The thin thread of a story begins with the death of one of the three O'Brien sons in 1950s Waco, Texas. Haunting and dreamlike in almost every glorious scene, The Tree of Life focuses primarily on Jack, the oldest O'Brien son, who becomes an architect in the contemporary world's impersonal glass and concrete towers. As a boy, Jack warily watches every movement of his authoritarian father and resents his tough-minded guidance as deeply as he embraces his mother's unconditional love. Malick explicitly sets up this opposition as one between grace and nature.

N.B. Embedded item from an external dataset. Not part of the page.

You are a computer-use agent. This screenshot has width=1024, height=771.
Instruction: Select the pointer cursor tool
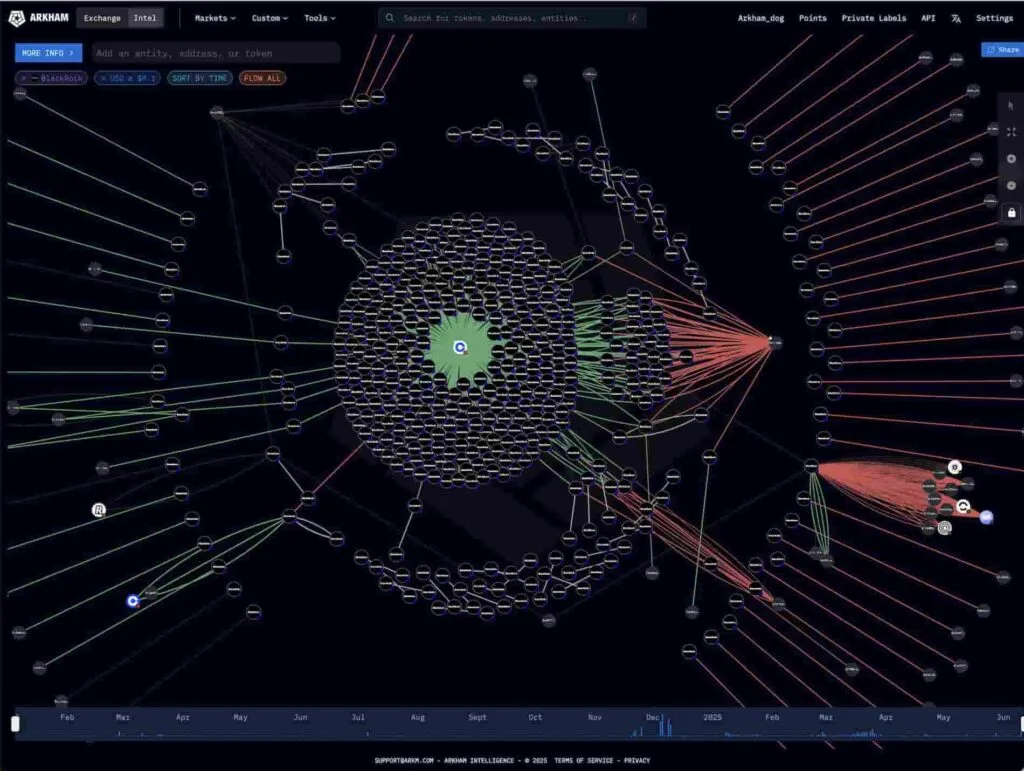click(x=1011, y=105)
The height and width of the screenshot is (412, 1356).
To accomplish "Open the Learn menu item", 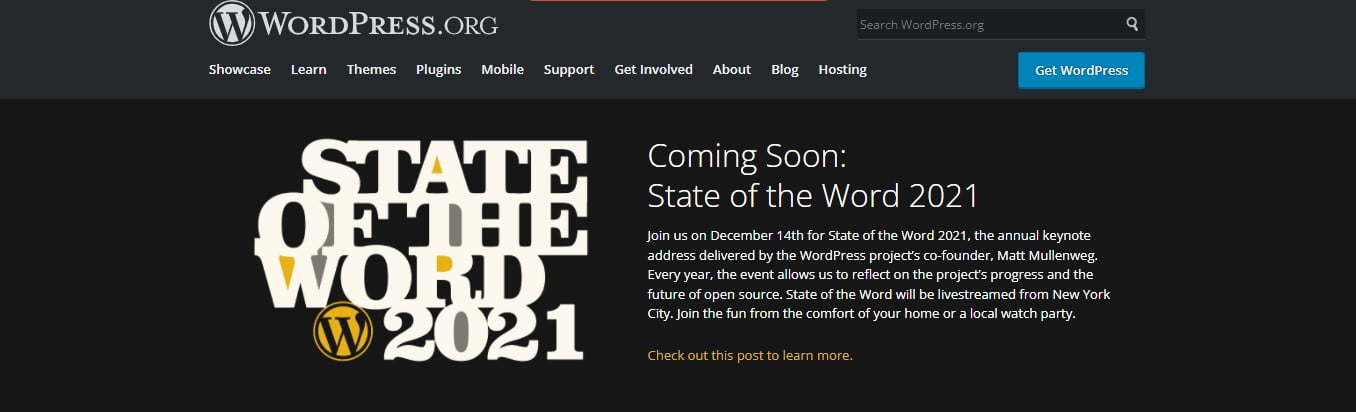I will coord(309,70).
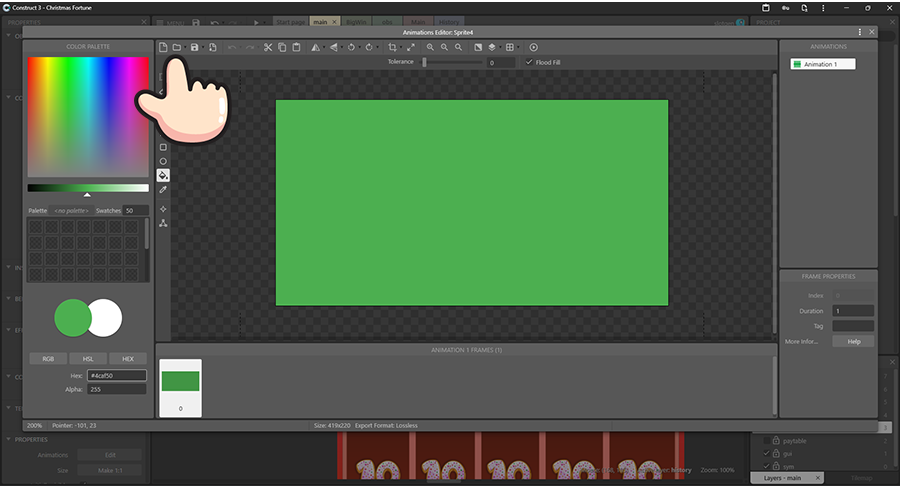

 As Mr. O'Brien, Brad Pitt brings a stillness and intensity to his character, conveying a love and struggle encased in a misguided rigidity. As his wife, newcomer Jessica Chastain is lightness and loveliness, and the children have an unselfconscious appeal as well. As the adult Jack, Sean Penn's face and body posture speak volumes about his suppressed anger and alienation and his inner battle to reclaim a measure of innocence. The performances by all the actors perfectly suit Malick's design—controlled and haunting.

Press notes aptly describe The Tree of Life as "like a piece of music divided into movements, or the limbs of a towering tree, tracing the evolution of a single life." In fact, it traces the evolution of all life and glories in its awe-inspiring complexity as well as its impenetrability in a fitting combination of the scientific and the spiritual, two elements too often presented as a forced dichotomy rather than a difficult unity.

At this year's Cannes Film Festival where I first saw The Tree of Life, some critics applauded while others booed. That reaction will define reaction beyond that typical Cannes moment. Those who surrender to the overwhelming sensuous experience will love Malick's pure cinema on display, as I did. Others will struggle with the elusive and allusive elements though there's little question that Malick remains true to his muse. And for that purity and creativity, he earned and to me deserved this year's top award, the Palme d'Or. At a Landmark Theatre.